I generally tell my patients that as long as they are "with me" - keeping me up to date on how they're doing, listening to my recommendations, being frank with me about their feelings and needs - in the process of using medication to treat pain, they need not consider themselves addicted.
Bear in mind that most physicians have not been trained to be skillful with or intellectually interested in pain control; and that all physicians have been repeatedly exposed to extremely hateful behavior on the part of people whose pursuit of drugs of abuse has eclipsed every other aspect of their personality and their lives. Be respectful of your physician's experience in this regard, and I mean that the same way I would mean "Be respectful of a child's innocence."
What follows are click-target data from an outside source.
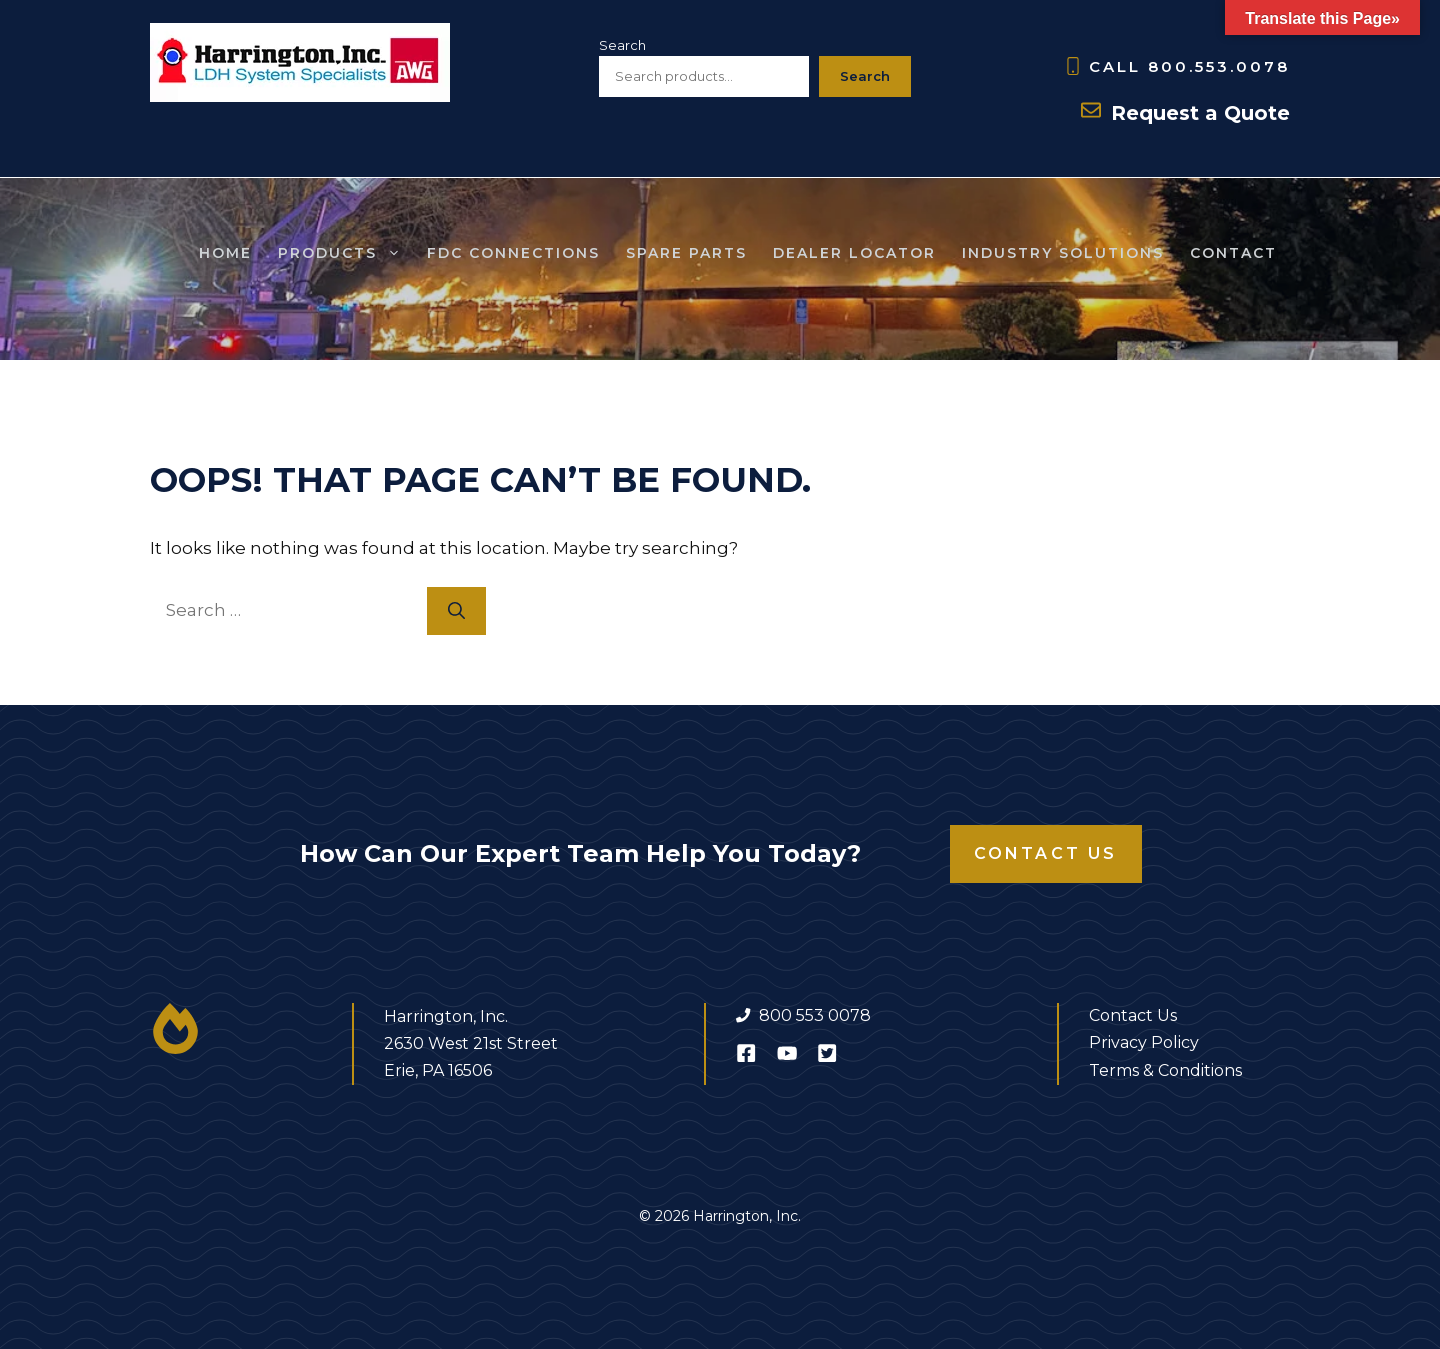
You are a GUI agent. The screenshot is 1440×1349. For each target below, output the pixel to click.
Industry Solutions (1063, 253)
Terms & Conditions (1165, 1070)
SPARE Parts (686, 253)
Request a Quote (1200, 113)
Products (346, 253)
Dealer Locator (854, 253)
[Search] (456, 611)
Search (622, 45)
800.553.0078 (1219, 66)
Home (225, 253)
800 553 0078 (815, 1015)
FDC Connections (513, 253)
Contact (1233, 253)
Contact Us (1046, 853)
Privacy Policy (1144, 1042)
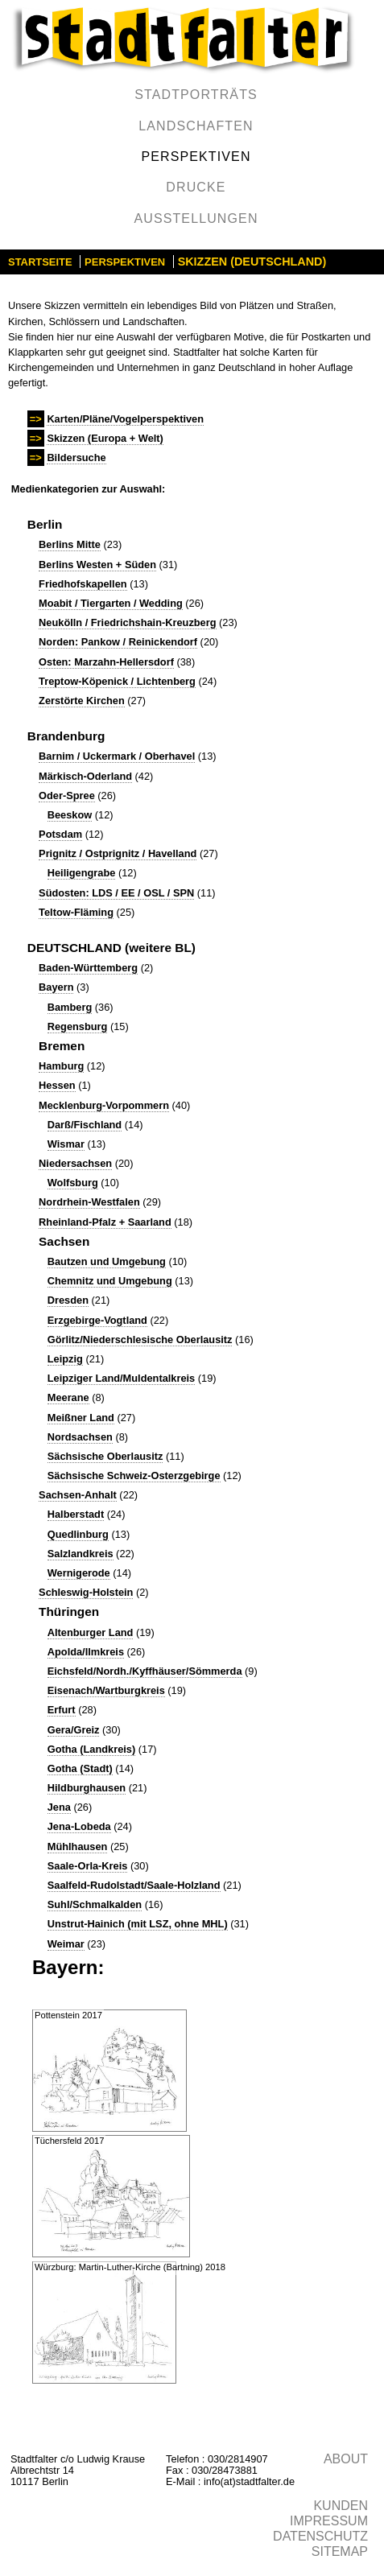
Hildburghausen (86, 1788)
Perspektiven (195, 156)
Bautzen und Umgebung (106, 1261)
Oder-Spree (67, 795)
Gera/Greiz (73, 1730)
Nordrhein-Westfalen (89, 1202)
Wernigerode (78, 1573)
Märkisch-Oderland (85, 776)
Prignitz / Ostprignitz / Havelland (117, 853)
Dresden (68, 1300)
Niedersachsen (75, 1163)
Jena (59, 1807)
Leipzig (65, 1359)
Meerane (68, 1397)
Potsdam (60, 834)
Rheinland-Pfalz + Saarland (105, 1222)
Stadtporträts (196, 94)
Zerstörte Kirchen (82, 700)
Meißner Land (80, 1418)
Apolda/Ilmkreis (85, 1652)
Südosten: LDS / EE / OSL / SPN (116, 893)
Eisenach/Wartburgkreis (106, 1690)
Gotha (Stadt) (80, 1768)
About (346, 2459)
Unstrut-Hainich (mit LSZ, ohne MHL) (137, 1924)
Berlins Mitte (70, 544)
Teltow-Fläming (76, 912)
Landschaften (195, 126)
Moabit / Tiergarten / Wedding (111, 603)
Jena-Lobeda (79, 1826)
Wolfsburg (72, 1183)
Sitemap (340, 2551)
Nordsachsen (80, 1437)
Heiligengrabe (81, 873)
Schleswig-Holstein (86, 1592)
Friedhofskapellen (83, 584)
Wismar (66, 1144)
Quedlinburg (78, 1534)
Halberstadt (75, 1514)
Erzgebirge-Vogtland (97, 1320)
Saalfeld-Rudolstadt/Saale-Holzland (134, 1885)
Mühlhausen (77, 1846)
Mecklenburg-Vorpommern (104, 1105)
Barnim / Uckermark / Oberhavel (117, 756)
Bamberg (69, 1007)
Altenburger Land (90, 1632)
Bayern (56, 987)
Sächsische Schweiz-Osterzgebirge (134, 1475)
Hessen (57, 1085)
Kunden (340, 2505)
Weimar (66, 1944)
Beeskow (69, 815)
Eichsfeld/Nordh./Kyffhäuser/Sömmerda (144, 1671)
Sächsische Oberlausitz (105, 1456)
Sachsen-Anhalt (78, 1495)
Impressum (329, 2521)
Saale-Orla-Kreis (87, 1866)
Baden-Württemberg (88, 968)
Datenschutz (320, 2536)
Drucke (195, 187)
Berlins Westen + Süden (97, 564)
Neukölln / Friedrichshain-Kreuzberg (127, 622)
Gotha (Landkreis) (91, 1749)
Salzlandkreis (80, 1554)
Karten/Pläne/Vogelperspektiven (125, 419)
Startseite (40, 262)
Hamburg (61, 1066)
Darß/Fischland (84, 1125)
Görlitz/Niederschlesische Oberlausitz (140, 1339)
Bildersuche (76, 457)
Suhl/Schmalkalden (94, 1904)
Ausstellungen (196, 218)
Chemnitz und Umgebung (109, 1281)
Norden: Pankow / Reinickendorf (118, 642)
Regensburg (77, 1026)
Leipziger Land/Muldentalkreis (121, 1378)
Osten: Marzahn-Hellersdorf (106, 662)
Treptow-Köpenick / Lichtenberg (117, 681)
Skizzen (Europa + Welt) (105, 438)
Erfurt (61, 1710)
Your opiate side effects are treatable. Speak to the physician who prescribed the medicine.
Finally, dealing with chronic pain plus the death of a parent is too much for anyone to be expected to bear. If you are grieving or depressed about your mother, you will perceive your pain as more severe - this is just the way your brain is wired. If you're concerned that part of what you're medicating is your grief, you may want to consider speaking to a therapist about the issues going on in your life.